**Task statement**
For this exercise, return exactly the lines of the material below that begin at the one with "You are a GUI agent. The screenshot is 1024×1366." and stop after the one with "Assurance chômage (61, 425)".

**Given records**
● ● ●

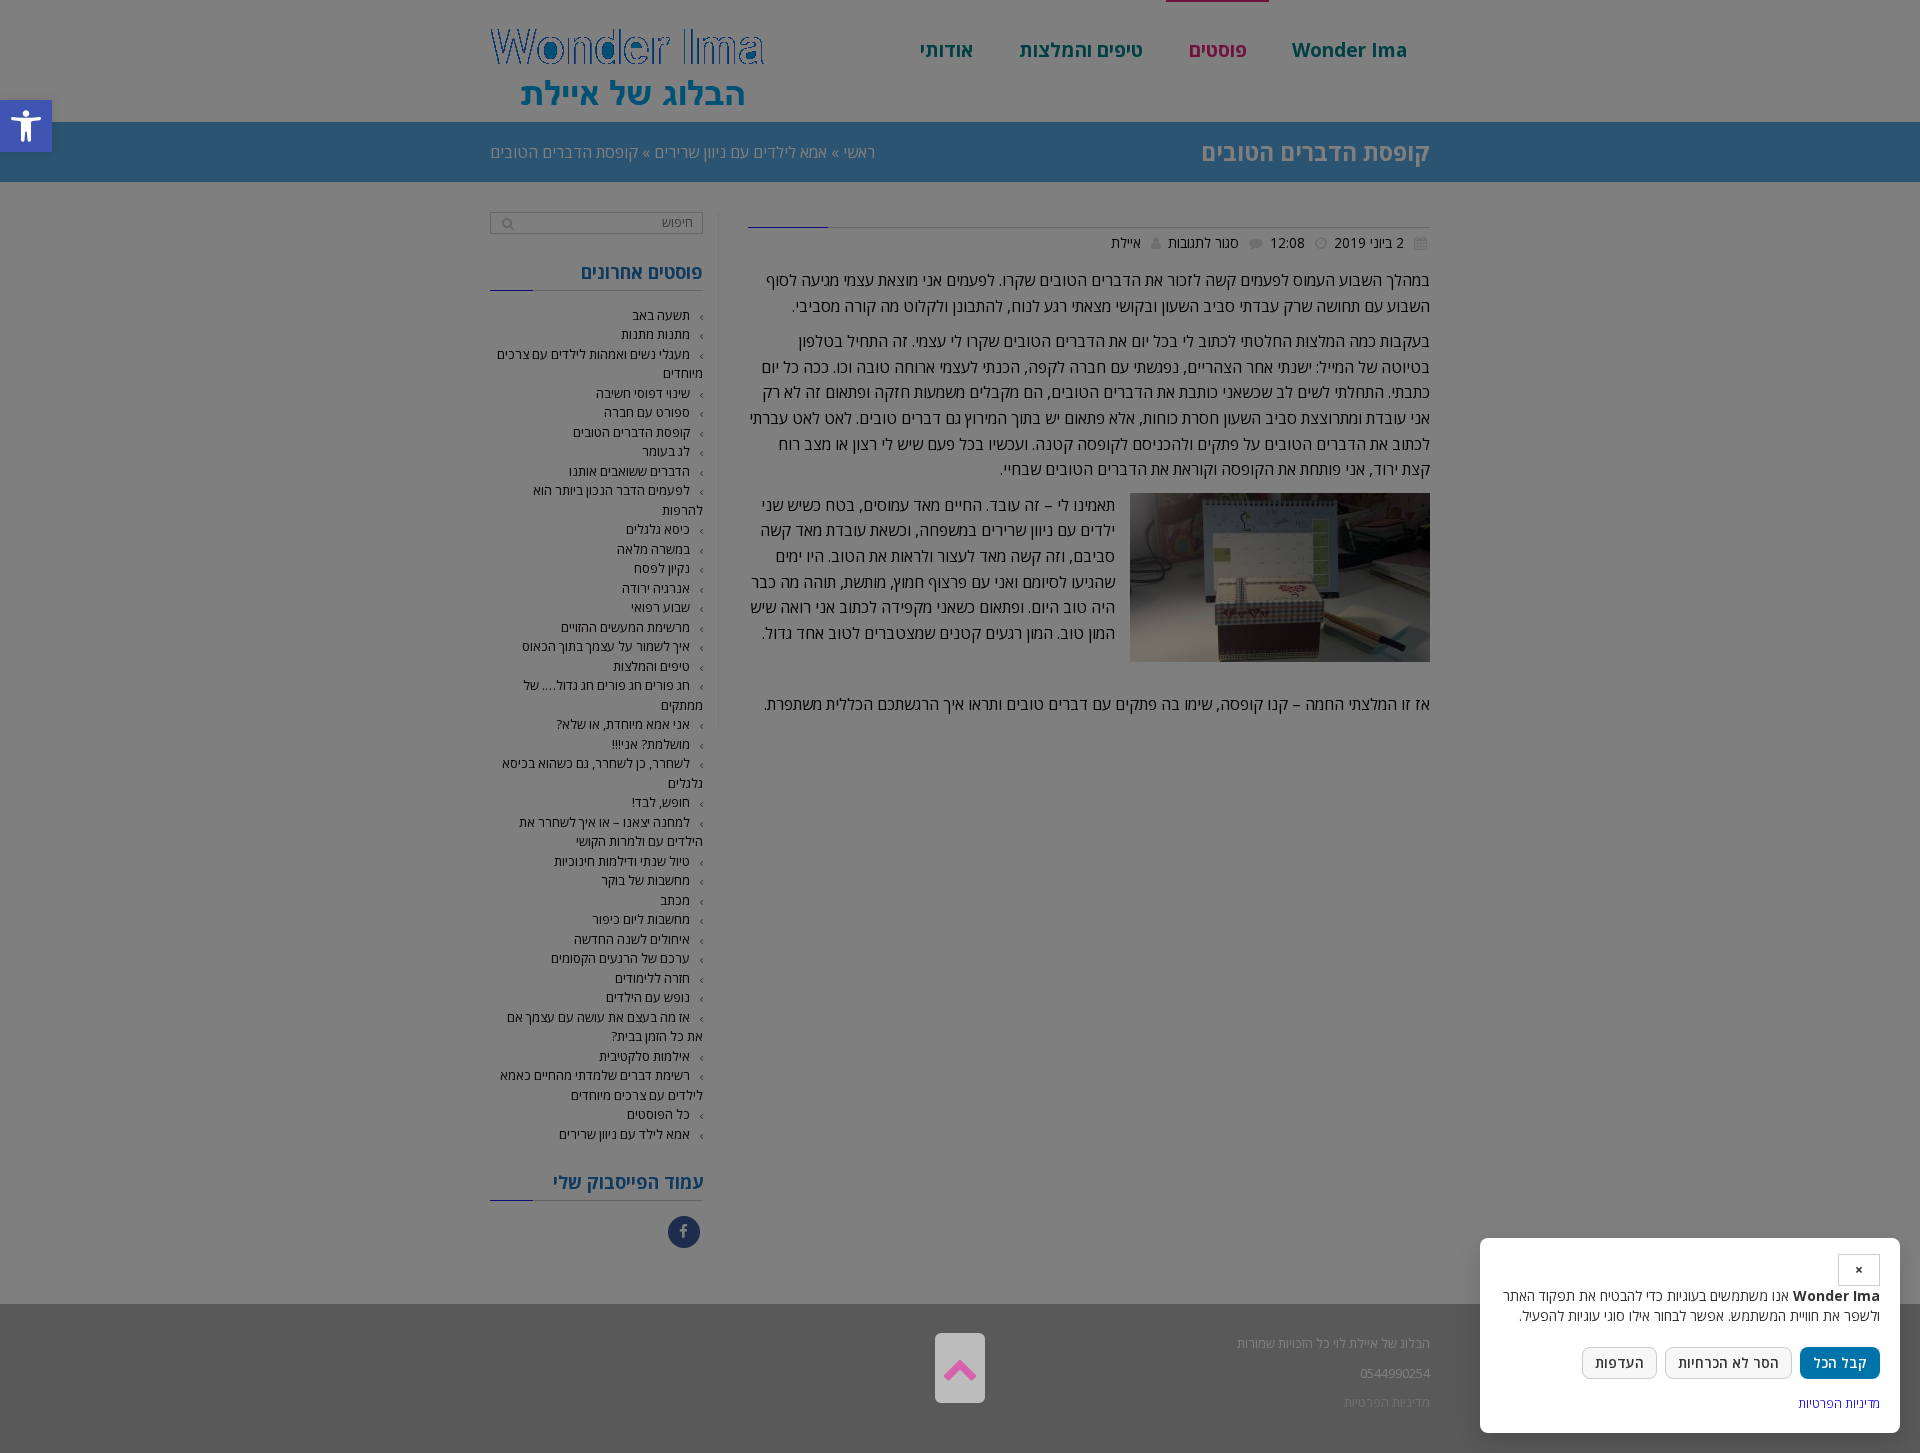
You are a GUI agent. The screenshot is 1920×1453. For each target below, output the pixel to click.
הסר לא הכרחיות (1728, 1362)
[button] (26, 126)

● ● ●

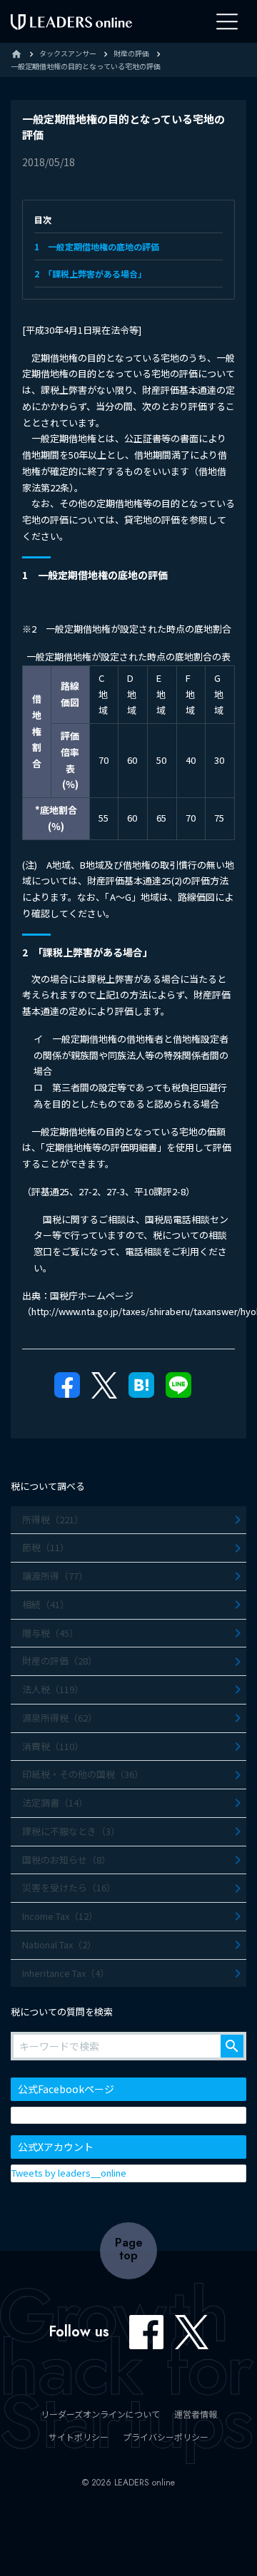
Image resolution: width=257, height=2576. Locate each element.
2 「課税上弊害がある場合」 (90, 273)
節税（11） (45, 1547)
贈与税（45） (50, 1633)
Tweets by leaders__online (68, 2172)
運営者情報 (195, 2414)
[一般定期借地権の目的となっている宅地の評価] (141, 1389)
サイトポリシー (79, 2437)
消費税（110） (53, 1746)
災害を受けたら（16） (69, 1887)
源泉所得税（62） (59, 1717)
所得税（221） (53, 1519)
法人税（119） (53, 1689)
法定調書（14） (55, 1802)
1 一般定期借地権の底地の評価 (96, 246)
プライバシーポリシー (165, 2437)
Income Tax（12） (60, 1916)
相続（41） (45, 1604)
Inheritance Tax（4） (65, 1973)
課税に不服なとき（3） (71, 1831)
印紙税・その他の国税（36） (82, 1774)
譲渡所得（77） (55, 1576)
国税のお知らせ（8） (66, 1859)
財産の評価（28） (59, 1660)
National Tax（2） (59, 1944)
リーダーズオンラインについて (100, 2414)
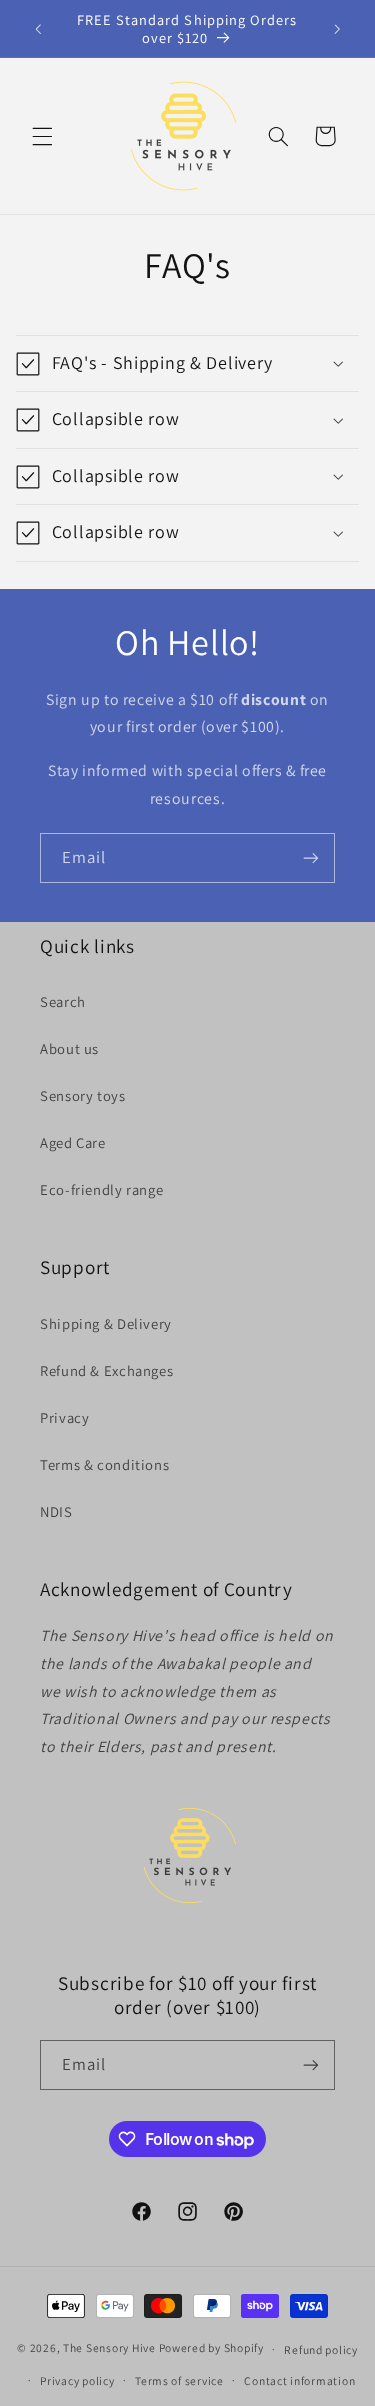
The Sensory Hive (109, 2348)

● ● ●

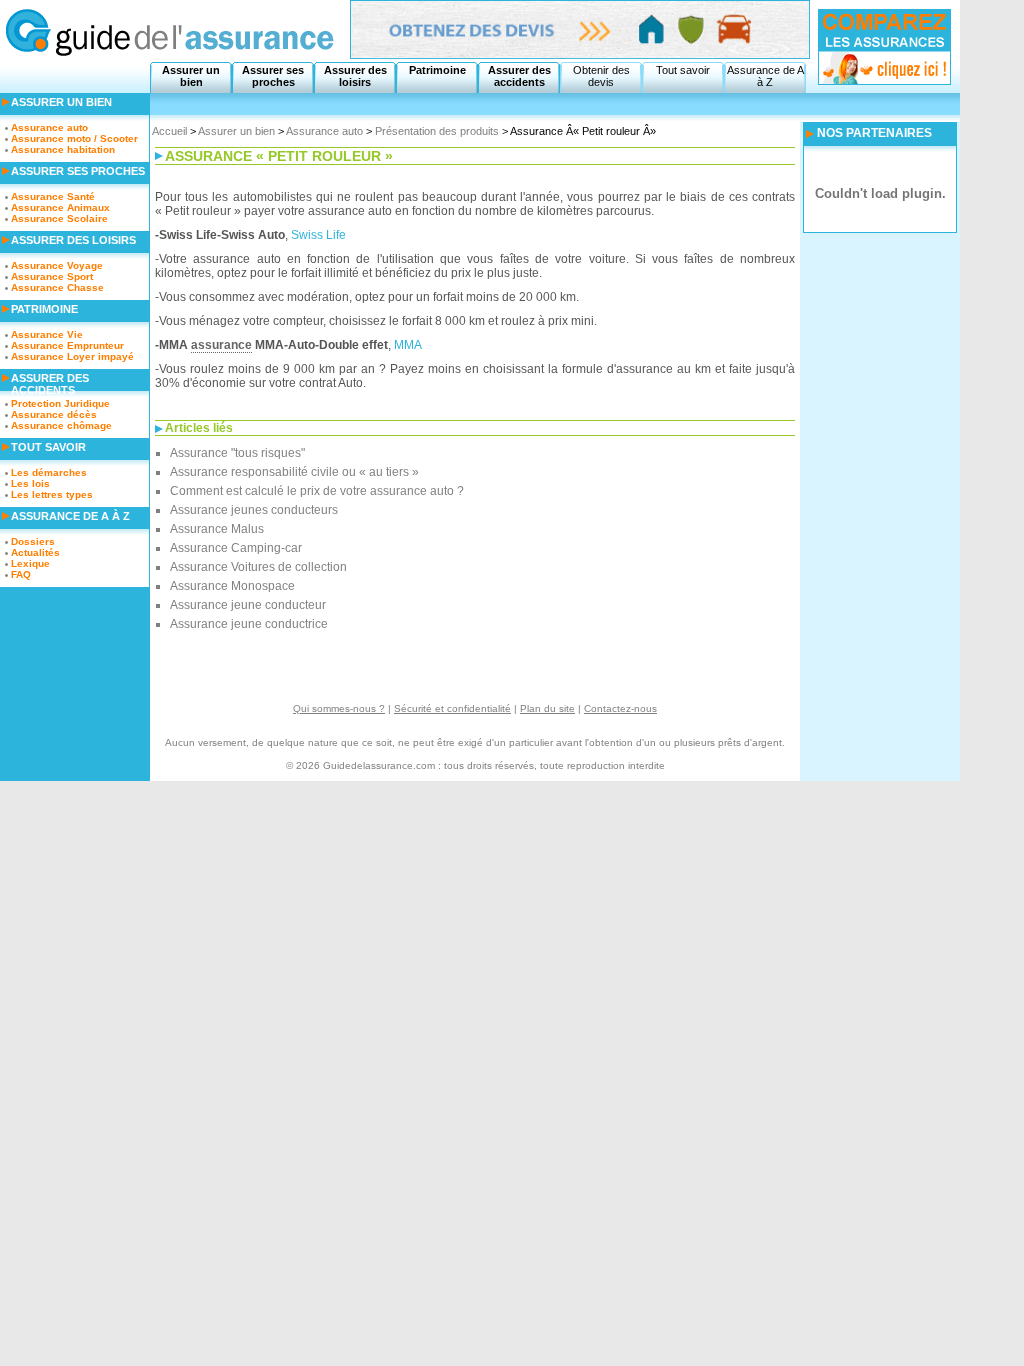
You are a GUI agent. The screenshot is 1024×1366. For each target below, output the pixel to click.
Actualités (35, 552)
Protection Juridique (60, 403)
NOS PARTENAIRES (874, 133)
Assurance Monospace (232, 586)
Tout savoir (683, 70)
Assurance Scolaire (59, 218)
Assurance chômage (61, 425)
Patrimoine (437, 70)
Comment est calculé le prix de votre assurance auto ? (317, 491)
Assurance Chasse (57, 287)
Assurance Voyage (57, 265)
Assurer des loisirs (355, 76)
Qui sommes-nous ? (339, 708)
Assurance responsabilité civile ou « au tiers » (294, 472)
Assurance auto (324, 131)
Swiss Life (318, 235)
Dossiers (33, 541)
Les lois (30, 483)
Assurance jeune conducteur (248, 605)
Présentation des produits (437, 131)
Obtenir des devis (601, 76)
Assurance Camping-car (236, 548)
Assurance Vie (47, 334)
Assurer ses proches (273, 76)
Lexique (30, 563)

● ● ●

**Output**
You are a GUI agent. The screenshot is 1024×1366. For each target below, output the pixel to click.
Actualités (35, 552)
Protection Juridique (60, 403)
NOS PARTENAIRES (874, 133)
Assurance Monospace (232, 586)
Tout savoir (683, 70)
Assurance Scolaire (59, 218)
Assurance chômage (61, 425)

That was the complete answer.